Dokumentauszug:

╭──

Unabhängiger Verwaltungssenat
des Landes Oberösterreich
FAQs| Sitemap| Weblinks

VwSen-160652/2/Sch/Pe

Linz, 24.10.2005

 

 

 

VwSen-160652/2/Sch/Pe Linz, am 24. Oktober 2005

DVR.0690392

 

 

E R K E N N T N I S

 

Der Unabhängige Verwaltungssenat des Landes Oberösterreich hat durch sein Mitglied Dr. Schön über die Berufung des Herrn R H, vertreten durch Herrn R G H, vom 1. Juni 2005 gegen das Straferkenntnis der Bezirkshauptmannschaft Wels-Land vom 9. März 2005, VerkR96-8056-2004, wegen einer Übertretung der Straßenverkehrsordnung 1960 (StVO 1960), zu Recht erkannt:

 

I. Der Berufung wird Folge gegeben, das angefochtene Straferkenntnis behoben und das Verwaltungsstrafverfahren eingestellt.

 

II. Es entfällt die Verpflichtung zur Leistung jeglicher Verfahrenskostenbeiträge.

 

Rechtsgrundlagen:

zu I.: § 66 Abs.4 AVG iVm §§ 24, 51 und 45 Abs.1 VStG.

zu II.: §§ 64ff VStG.

╰──

Schriftliche Aufgabe 1:
Beantworte zum Erkenntnis des Verwaltungssenats:
(a) Von welchem Datum ist das angefochtene Straferkenntnis der Bezirkshauptmannschaft Wels-Land?
(b) Was geschieht laut Punkt I mit dem Verwaltungsstrafverfahren?
(c) Welche Rechtsgrundlage wird zu Punkt II genannt?
Schriftliche Aufgabe 2: Führe das Erkenntnis des Verwaltungssenats zur Berufung wegen einer Übertretung der StVO 1960 im Anschluss an die Rechtsgrundlagen fort.
Die Datensätze spielen hierfür keine Rolle.

(Zeige-Datensätze für Screenshots und Seiten)

╭──

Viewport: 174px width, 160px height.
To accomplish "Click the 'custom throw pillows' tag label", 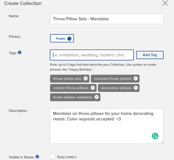I will pyautogui.click(x=71, y=88).
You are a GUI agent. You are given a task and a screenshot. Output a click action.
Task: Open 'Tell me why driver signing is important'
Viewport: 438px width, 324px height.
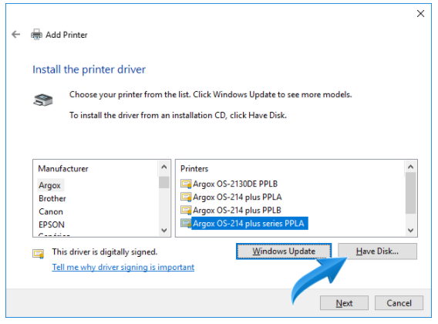[x=123, y=267]
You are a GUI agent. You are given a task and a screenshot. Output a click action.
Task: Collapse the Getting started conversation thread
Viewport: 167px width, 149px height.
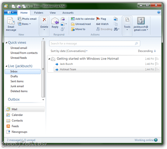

╰──

Endergebnis 1:
(a) Vom 9. März 2005.
(b) Es wird eingestellt.
(c) §§ 64ff VStG.

Endergebnis 2:
Entscheidungsgründe:

 

Zu I.:

1. Mit Straferkenntnis der Bezirkshauptmannschaft Wels-Land vom 9. März 2005, VerkR96-8056-2004, über Herrn R H, wegen einer Verwaltungsübertretung gemäß § 52 lit.a Z10a StVO 1960 eine Geldstrafe von 50 Euro sowie für den Fall der Uneinbringlichkeit eine Ersatzfreiheitsstrafe von 30 Stunden verhängt, weil er am 22. Mai 2004 um 19.30 Uhr den Pkw mit dem Kennzeichen im Gemeindegebiet von Sipbachzell auf der A 1 Westautobahn bei km 189,100 mit einer Geschwindigkeit von 105 km/h in Fahrtrichtung Salzburg gelenkt und dabei die durch Vorschriftszeichen kundgemacht erlaubte Höchstgeschwindigkeit von 80 km/h um 25 km/h überschritten habe.

 

Überdies wurde der Berufungswerber zu einem Kostenbeitrag zum Verfahren in der Höhe von 5 Euro verpflichtet.

 

2. Gegen dieses Straferkenntnis hat der Berufungswerber rechtzeitig Berufung erhoben. Vom Instrumentarium der Berufungsvorentscheidung hat die Erstbehörde nicht Gebrauch gemacht und die Berufung vorgelegt. Damit ist die Zuständigkeit des Unabhängigen Verwaltungssenates gegeben.

 

Die Durchführung einer öffentlichen mündlichen Verhandlung erwies sich als nicht erforderlich (§ 51e Abs.2ff VStG).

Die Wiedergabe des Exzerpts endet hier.